5.3.3.3 Use Case: Minimal Demographic Feed from a Health Fair

The Jackson County Health Department puts on an annual Health Fair in a shopping mall every August, partly to screen school age children for the minimum shots required for admission to the first grade. Mrs. Gomez is now working to pay for her new apartment, but her sister-in-law takes the children to the Health Fair where they are given shots based on the paper “yellow card” the sister-in-law brings with the two twins. Jackson County Health Department staff records the children’s names, and the shots they were given. This information is entered into the computer back at the Clinic the next day, and submitted to the regional IIS.

At this point, even though both children’s names were misspelled as “Lane” and “Lanna”, the Immunization Registry was again able to recognize that the records belonged to twins rather than the same person because, although the demographic data was almost identical, the Last Update Date/Time were very close (Date was the same) and Last Update Facility indicated the same clinic. Unfortunately, they didn’t write down the mother’s information at the Health Fair, but recorded her sister-in-law’s name and address instead, so the Immunization Registry was not able to automatically link this new information to the information it already had for “Lalainne” and “Lalannie”.

Other Possibilities:

A better outcome could have happened if the clinic had recorded any one of several different data elements that would have helped tie this new data to the previous data. Any one of the Mothers Maiden Name (even the Mother’s First Name component), the Home Phone Number, or the unique identifier for the kids which was printed on the “yellow card” from Pediatric Healthcare would have helped.

5.4 Relationship between the PIX Integration Profile and eMPI

The PIX Integration Profile achieves the integration of disparate Patient Identifier Domains by using a cross-referencing approach between Patient Identifiers associated with the same patient. This section discusses how this approach is compatible with environments that wish to establish master patient identifiers (MPI), or enterprise MPI (eMPI) systems. An eMPI may be considered a particular variation in implementation of the PIX Integration Profile.

The concept of an MPI is a rather broad concept, yet it is most often associated with the creation of a master patient identifier domain.

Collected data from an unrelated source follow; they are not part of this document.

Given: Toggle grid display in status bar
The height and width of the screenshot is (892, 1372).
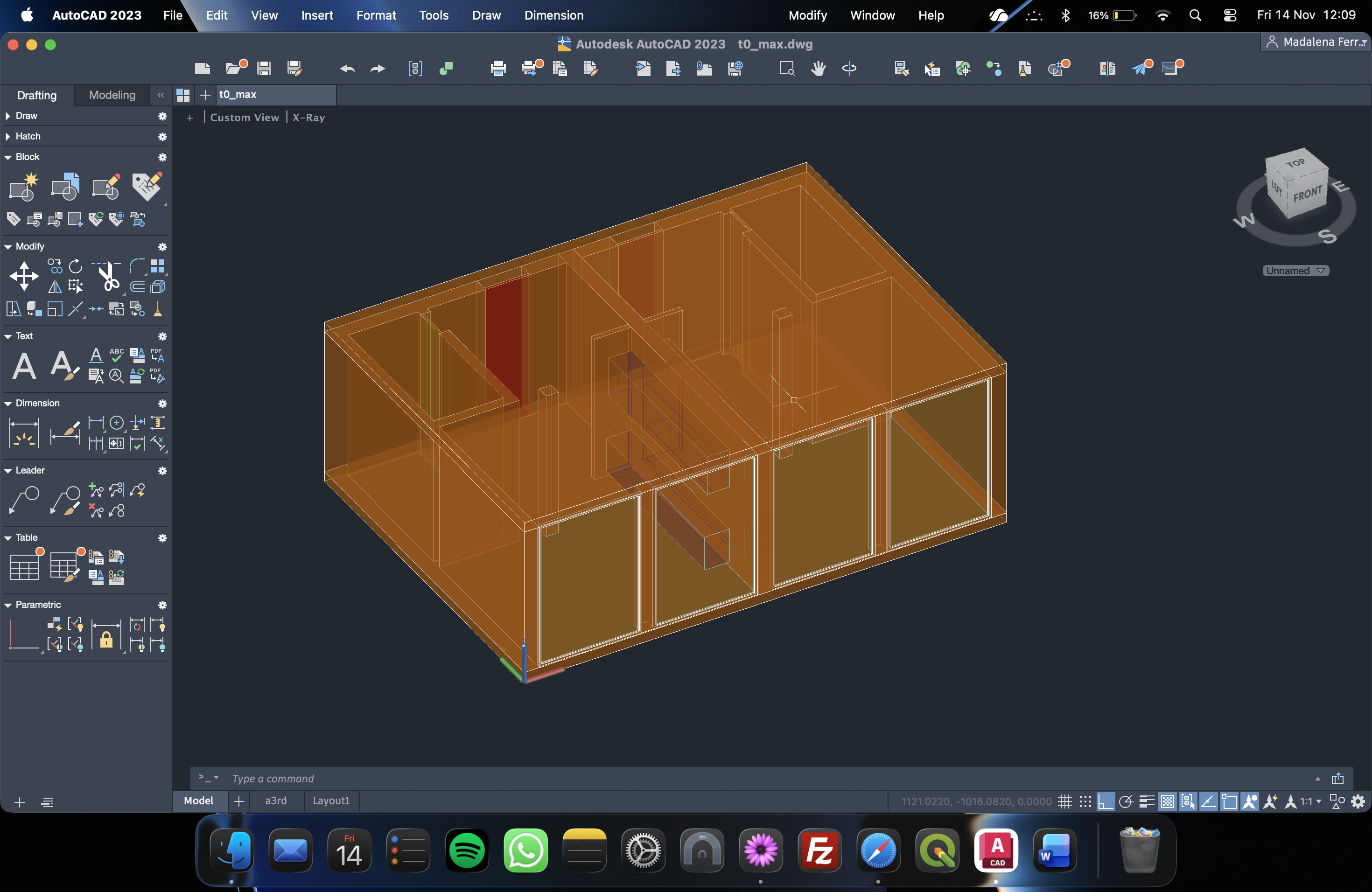Looking at the screenshot, I should click(1065, 801).
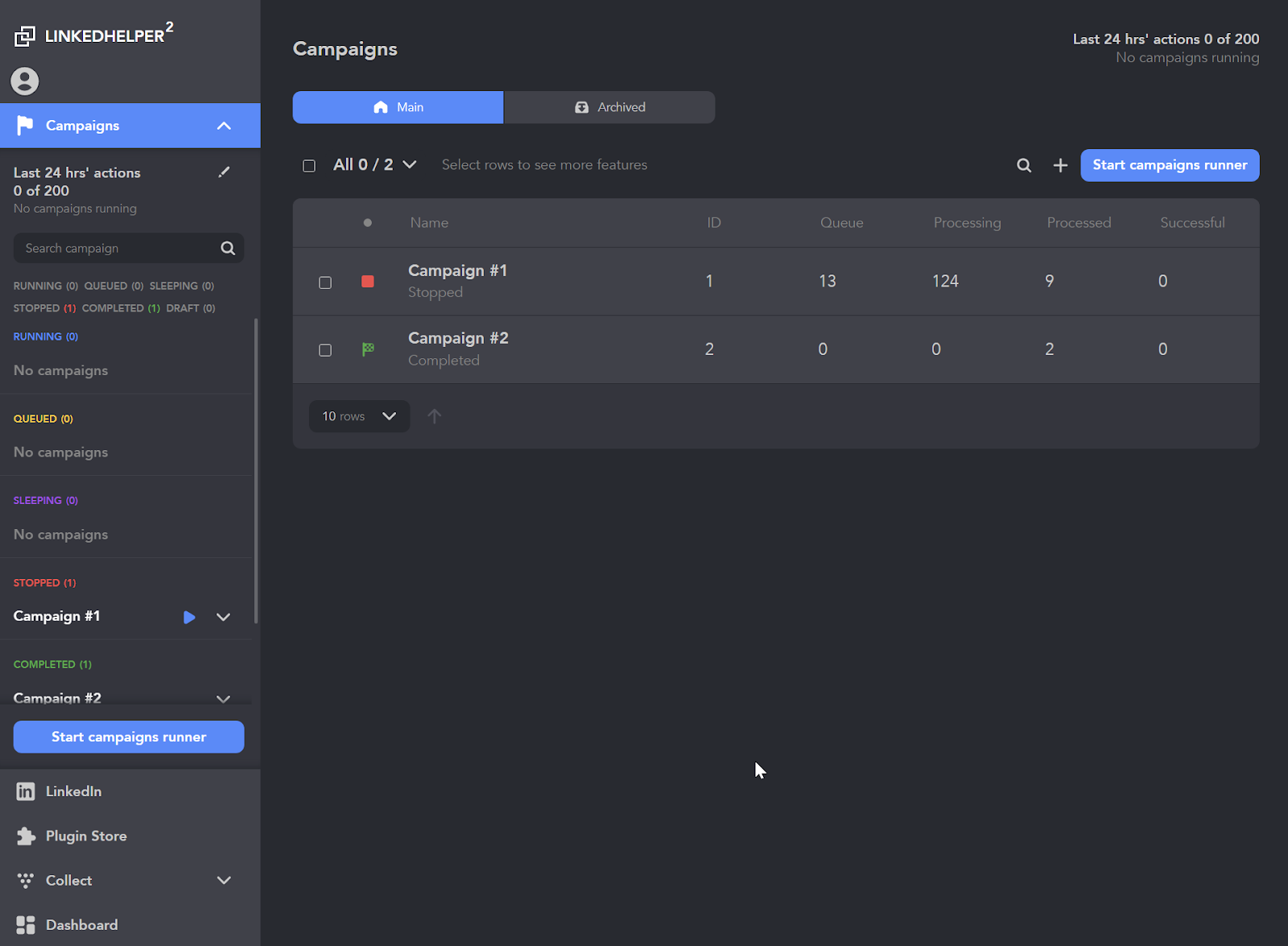
Task: Click the red stopped status icon for Campaign #1
Action: tap(368, 281)
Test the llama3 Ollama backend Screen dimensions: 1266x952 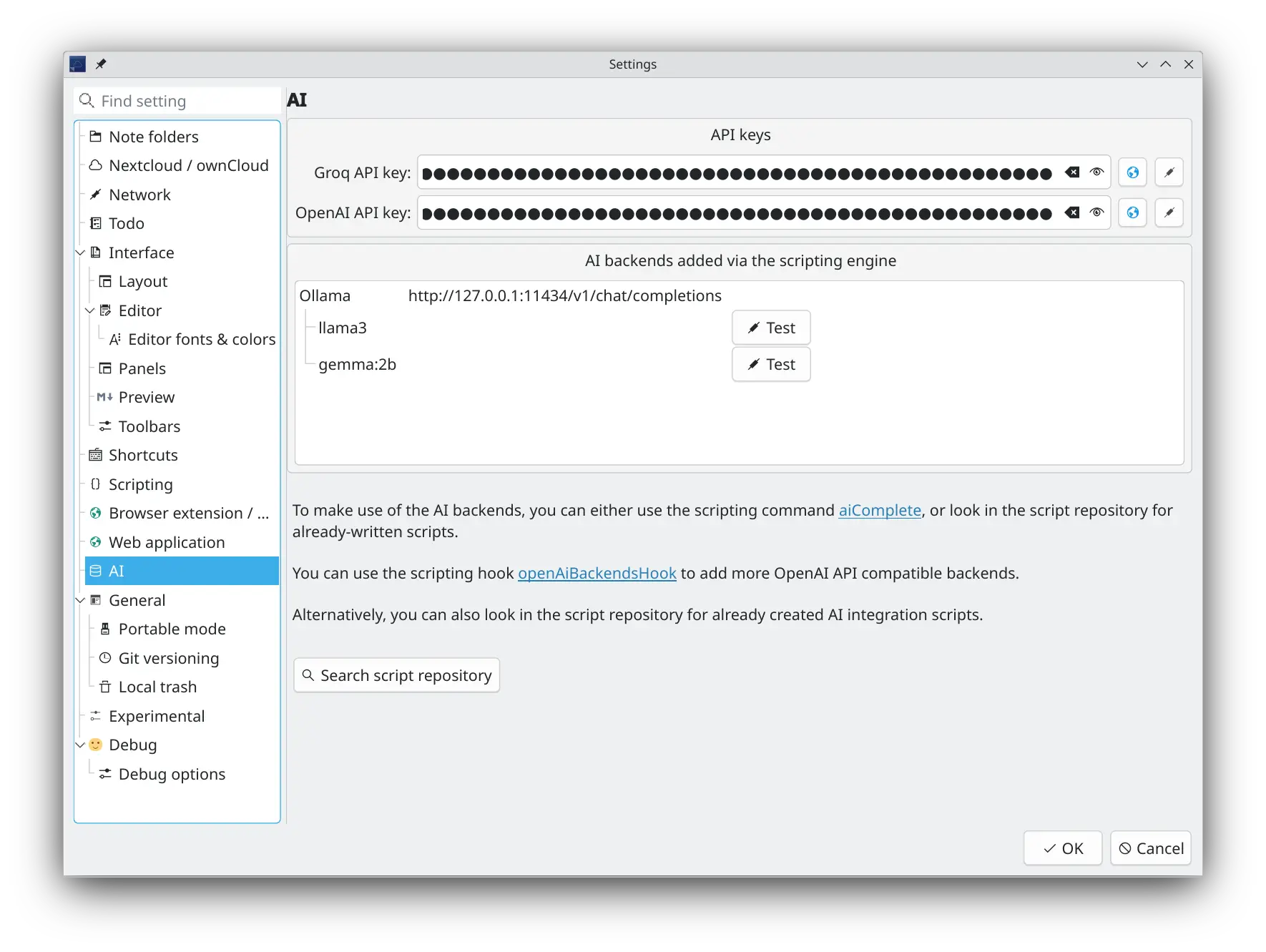click(x=770, y=327)
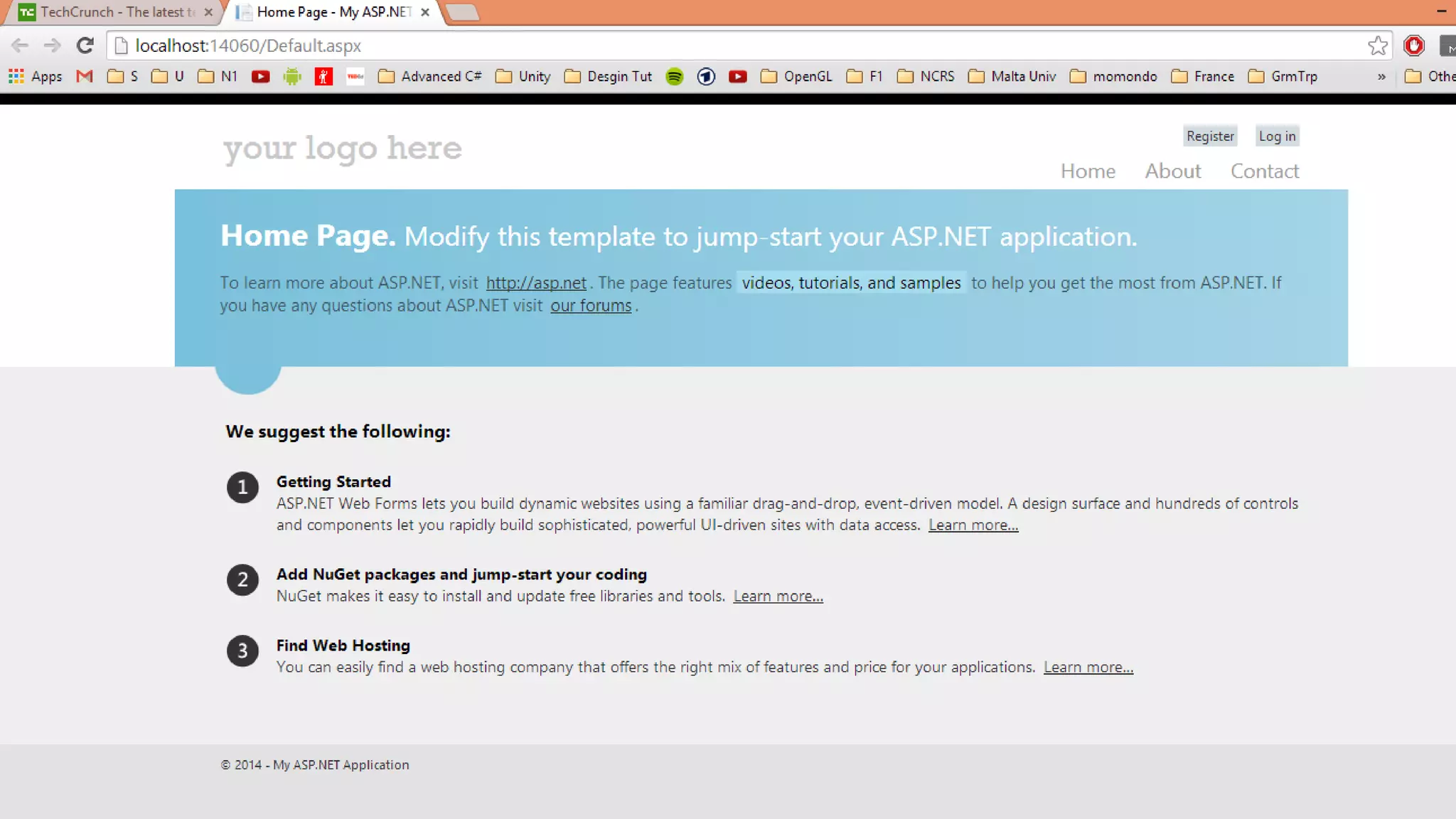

Such a master domain is considered more broadly applicable or more “enterprise-level” than the other patient identifier domains it includes. Such a hierarchical inclusion of patient identification domains into a “master patient identification domain” can be considered a particular case of patient cross-reference, where the patient identifiers in the various domains are cross-referenced to the patient identifiers of the master domain. Two possible configurations are depicted by Figure 5.4-1.

Figure 5.4-1: PIX Profile Relationship to eMPI

Figure 5.4-1 shows how the Master Patient Identifier Domain (Domain C), in a typical MPI approach, is simply another patient Identification Domain when considered in a Cross-referencing approach. The decision to place enterprise-wide systems such as Clinical Data Repositories into the so-called master domain is simply a configuration choice. In addition, such a configuration sometimes assumes that any system in Patient Domain A not only manages the patient Identifiers of Domain A but is also aware of those of Domain C. In the Patient Identifier Cross-reference Integration Profile, this is a configuration choice where certain systems have been designed and configured to operate across multiple domains. Thus the entity often called an MPI (shown by the oval) is actually the combination of a Patient Identity Source (ADT) along with a Patient Identifier Cross-reference Manager.

The PIX Integration Profile can coexist with environments that have chosen to deploy a distinct MPI, and provides a more scalable approach. Many other configurations can also be deployed, in particular those where the creation of a master domain “including” the other domains is not necessary (i.e., a simple federation of domains where none is actually the master).